No comments this time, I didn’t put them in while collecting them. Just click and read :)

Interesting biology discoveries:

Tech stuff, plumbing behind MediaGoblin and other projects:

Random thoughts

On est allés voir “Le Pape François”. Je lis maintenant son Encyclique de 2015. Thoughts: la spiritualité avec Dieu a cela d’intéressant qu’elle est absolutiste, elle pousse les personnes à se surpasser en mettant toujours comme référence la perfection par définition inatteignable, Dieu. Donc elle fournit une exigence à la fois incessante (il n’y a pas de complaisance, de repos abusif) et empathique (puisqu’on s’insère dans quelque chose de plus grand que soi, qu’on n’égalera nécéssairement jamais). Lire l’Encyclique du Pape, du coup, est un peu comme lire un chercheur exigeant et sans contraintes de publication : c’est un écrit qui a tout le loisir, le temps, et l’exigence pour aller au fond des choses sans complaisance (et même, il n’a pas d’autre choix, puisque littéralement rien ne le pousse à écrire, et il vit en référence à la perfection).

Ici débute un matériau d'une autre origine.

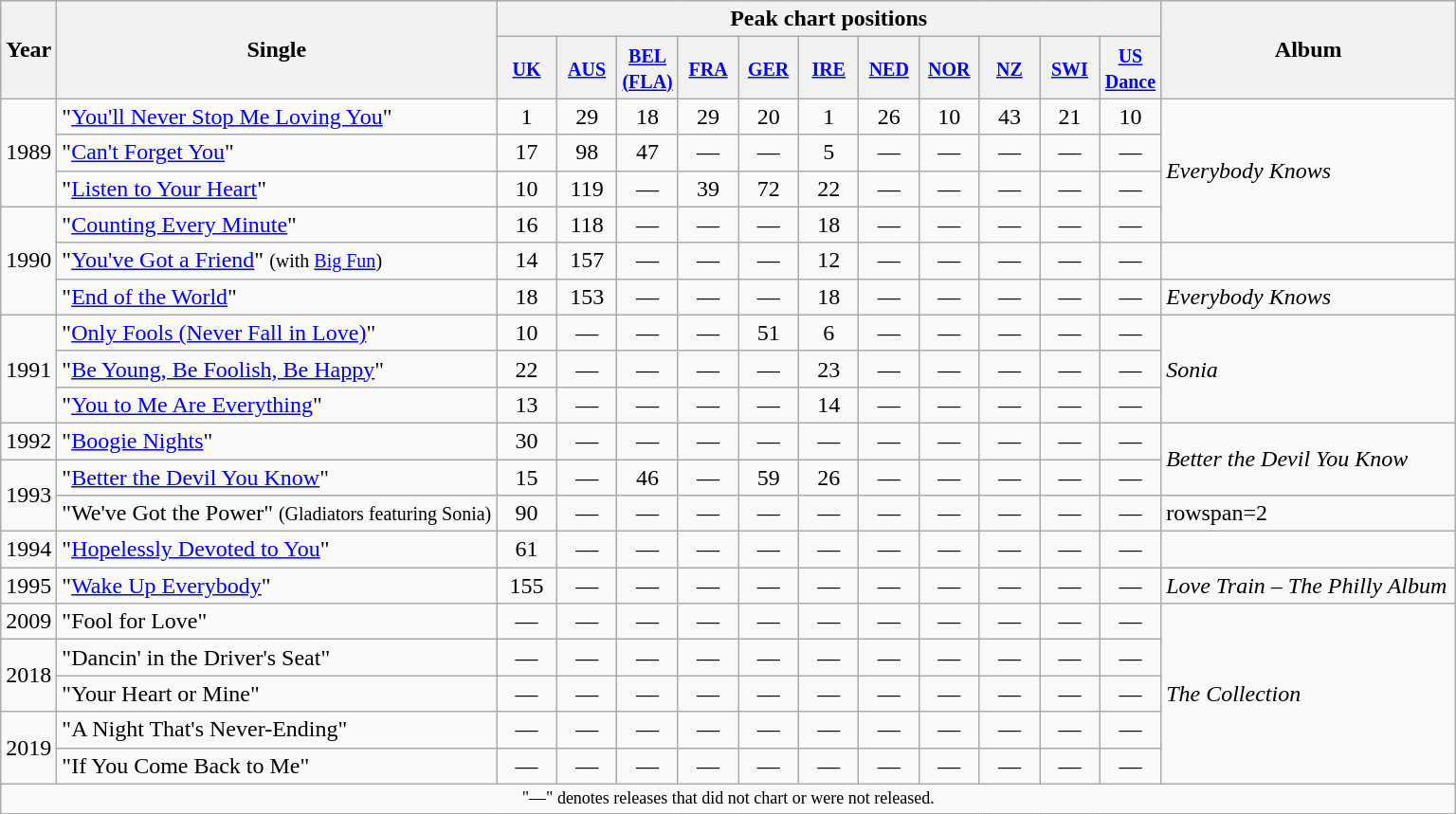
119 [587, 189]
72 [769, 189]
"Hopelessly Devoted to You" [277, 550]
98 [587, 153]
61 [527, 550]
12 [828, 261]
"Better the Devil You Know" [277, 477]
23 [828, 369]
39 [708, 189]
Album [1308, 49]
21 [1070, 117]
"A Night That's Never-Ending" [277, 730]
"Counting Every Minute" [277, 225]
"We've Got the Power" (Gladiators featuring Sonia) [277, 514]
20 [769, 117]
43 [1010, 117]
"Listen to Your Heart" [277, 189]
5 [828, 153]
IRE [828, 68]
30 [527, 441]
1989 [28, 153]
The Collection [1308, 694]
2009 [28, 622]
SWI [1070, 68]
BEL(FLA) [647, 68]
155 [527, 586]
90 [527, 514]
1993 [28, 495]
17 [527, 153]
"End of the World" [277, 297]
Peak chart positions [828, 19]
13 [527, 405]
6 [828, 333]
46 [647, 477]
16 [527, 225]
"Be Young, Be Foolish, Be Happy" [277, 369]
US Dance [1130, 68]
"Wake Up Everybody" [277, 586]
"Boogie Nights" [277, 441]
AUS [587, 68]
"You've Got a Friend" (with Big Fun) [277, 261]
NOR [950, 68]
"You'll Never Stop Me Loving You" [277, 117]
Single [277, 49]
118 [587, 225]
NED [889, 68]
Sonia [1308, 369]
UK [527, 68]
1994 [28, 550]
"Fool for Love" [277, 622]
FRA [708, 68]
"Can't Forget You" [277, 153]
"Your Heart or Mine" [277, 694]
Love Train – The Philly Album [1308, 586]
"—" denotes releases that did not chart or were not released. [728, 798]
1990 [28, 261]
1995 [28, 586]
Year [28, 49]
1991 [28, 369]
"If You Come Back to Me" [277, 766]
15 [527, 477]
2019 [28, 748]
"Dancin' in the Driver's Seat" [277, 658]
GER [769, 68]
157 [587, 261]
rowspan=2 [1308, 514]
59 [769, 477]
"Only Fools (Never Fall in Love)" [277, 333]
NZ [1010, 68]
"You to Me Are Everything" [277, 405]
2018 [28, 676]
1992 [28, 441]
47 [647, 153]
153 [587, 297]
Better the Devil You Know [1308, 459]
51 [769, 333]
Provide the [x, y] coordinate of the cell's center where the given text is located.  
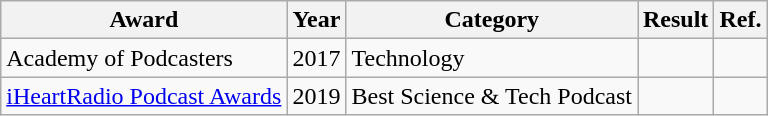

Il y a comme ce corps de pensée qu’est la théologie (rendue sexy par le “jésuitisme”) qui tout d’un coup refait surface à mes yeux comme une façon de vivre fondamentale, et à la pensée potentiellement adéquate au vu de la société d’aujourd’hui. Une pensée fondée sur l’intégrité, la justice holiste (sociale comme environnementale), l’empathie. Toutes des caractéristiques qui manquent terriblement dans la vie publique de notre société. Elle n’a bien sûr pas le monopole de ces valeurs, et est loin d’en être toujours le meilleur exemple, mais elle a une force fédératrice (parce que déjà existante, et supportée par des personnes publiques médiatisées, comme le Pape) qu’une pensée qui veut s’affranchir des institutions (comme la mienne) ne peut avoir aujourd’hui (puisque l’institution de cette pensée, sa communauté, serait encore à construire). Son discours résonne aussi avec l’idée, qui circule de plus en plus, de la déconnexion de l’espèce humaine du reste de la nature, et de la perte d’humanité de la société qui s’ensuit.

Culture du déchet dont parle le Pape. Les pauvres sont marqués par la vie, et considérés comme des déchets. Oui, dans ma ville, les pauvres sont considérés comme partie des détritus de la ville.

La lecture de l’encyclique réoriente toute une vision de la vie. Elle montre qu’on est tombés dans un pessimisme rampant, qu’on a déconnecté valeurs et pratiques dans la vie, qu’on n’est pas concentrés sur l’essentiel : l’humain dans son environnement. C’est-à-dire les pauvres, et l’environnement. La lire sur plusieurs jours permet de réellement rentrer dans ce changement et se l’incorporer pour changer sa perception du monde, et retrouver un espoir positif.